A 29-year-old male, born in Brazil, with a personal history of seborrheic dermatitis and subacute cutaneous lupus, was referred to our center due to the development of an abrupt cutaneous condition of one week onset in the region.
The patient had applied a topical corticosteroid (mometasone 0.1%) furoate twice a day for 1 month to try to control the lesions.
He described a history of isolated pustular lesions on occasional faces and episodes of facial flushing with heat and alcohol.
Clinically he showed facial erythema and papulopustular lesions located in front, cheeks, perioral region and thorax.
He also had absence of comedones and ocular involvement with conjunctival injection accompanied by photophobia and tears.

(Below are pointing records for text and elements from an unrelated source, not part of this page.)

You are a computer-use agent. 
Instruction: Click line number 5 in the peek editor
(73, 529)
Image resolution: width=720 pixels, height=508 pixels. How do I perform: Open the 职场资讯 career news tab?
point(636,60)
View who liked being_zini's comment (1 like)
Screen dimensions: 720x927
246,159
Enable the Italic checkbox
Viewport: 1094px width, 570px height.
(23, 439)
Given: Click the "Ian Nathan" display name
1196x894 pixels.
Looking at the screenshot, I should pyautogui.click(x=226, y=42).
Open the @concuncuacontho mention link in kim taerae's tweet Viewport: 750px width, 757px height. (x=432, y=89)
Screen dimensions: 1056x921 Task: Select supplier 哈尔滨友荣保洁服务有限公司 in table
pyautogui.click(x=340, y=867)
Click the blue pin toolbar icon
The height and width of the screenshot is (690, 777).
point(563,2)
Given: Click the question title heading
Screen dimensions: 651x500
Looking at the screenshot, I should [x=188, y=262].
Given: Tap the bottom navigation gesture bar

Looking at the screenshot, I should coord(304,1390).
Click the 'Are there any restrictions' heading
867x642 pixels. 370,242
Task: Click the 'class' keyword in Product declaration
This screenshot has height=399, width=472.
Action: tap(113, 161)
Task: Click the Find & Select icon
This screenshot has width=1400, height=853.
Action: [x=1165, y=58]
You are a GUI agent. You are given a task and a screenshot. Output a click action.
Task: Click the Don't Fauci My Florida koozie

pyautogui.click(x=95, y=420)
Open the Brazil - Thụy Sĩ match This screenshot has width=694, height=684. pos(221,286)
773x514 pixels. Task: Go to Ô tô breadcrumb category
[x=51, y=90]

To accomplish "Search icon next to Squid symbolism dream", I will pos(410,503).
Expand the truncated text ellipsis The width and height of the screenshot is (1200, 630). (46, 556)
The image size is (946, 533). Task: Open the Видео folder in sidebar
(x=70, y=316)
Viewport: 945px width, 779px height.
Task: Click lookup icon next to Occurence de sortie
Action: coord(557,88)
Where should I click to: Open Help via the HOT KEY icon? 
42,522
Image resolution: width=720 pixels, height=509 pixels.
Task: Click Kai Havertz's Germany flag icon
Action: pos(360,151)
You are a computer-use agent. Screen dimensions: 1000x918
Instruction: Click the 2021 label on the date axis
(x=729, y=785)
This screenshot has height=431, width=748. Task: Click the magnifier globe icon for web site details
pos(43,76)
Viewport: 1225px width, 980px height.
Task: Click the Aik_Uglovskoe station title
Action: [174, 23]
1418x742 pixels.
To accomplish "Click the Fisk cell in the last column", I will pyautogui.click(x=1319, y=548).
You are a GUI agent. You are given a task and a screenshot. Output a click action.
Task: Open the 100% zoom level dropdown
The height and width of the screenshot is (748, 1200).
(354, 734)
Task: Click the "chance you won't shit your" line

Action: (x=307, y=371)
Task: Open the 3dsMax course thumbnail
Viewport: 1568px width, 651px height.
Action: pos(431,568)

He had no fever or other systemic symptoms.
Blood tests with general biochemistry and blood count were normal.
With the clinical judgment of rosacea fulminans with ocular involvement initiated oral treatment with prednisone 40 mg/day, metronidazole 500 mg/12 hours, isotretinoin 50 mg/day (0.7 mg/kg/day),
Metronidazole and prednisone were discontinued after one month of treatment (the latter on a descending regimen).
Finally, oral isotretinoin was discontinued after three months of treatment with progressive dose reduction.
The patient recovered well after three months of treatment.
The patient had no relapses of the disease in the following six months.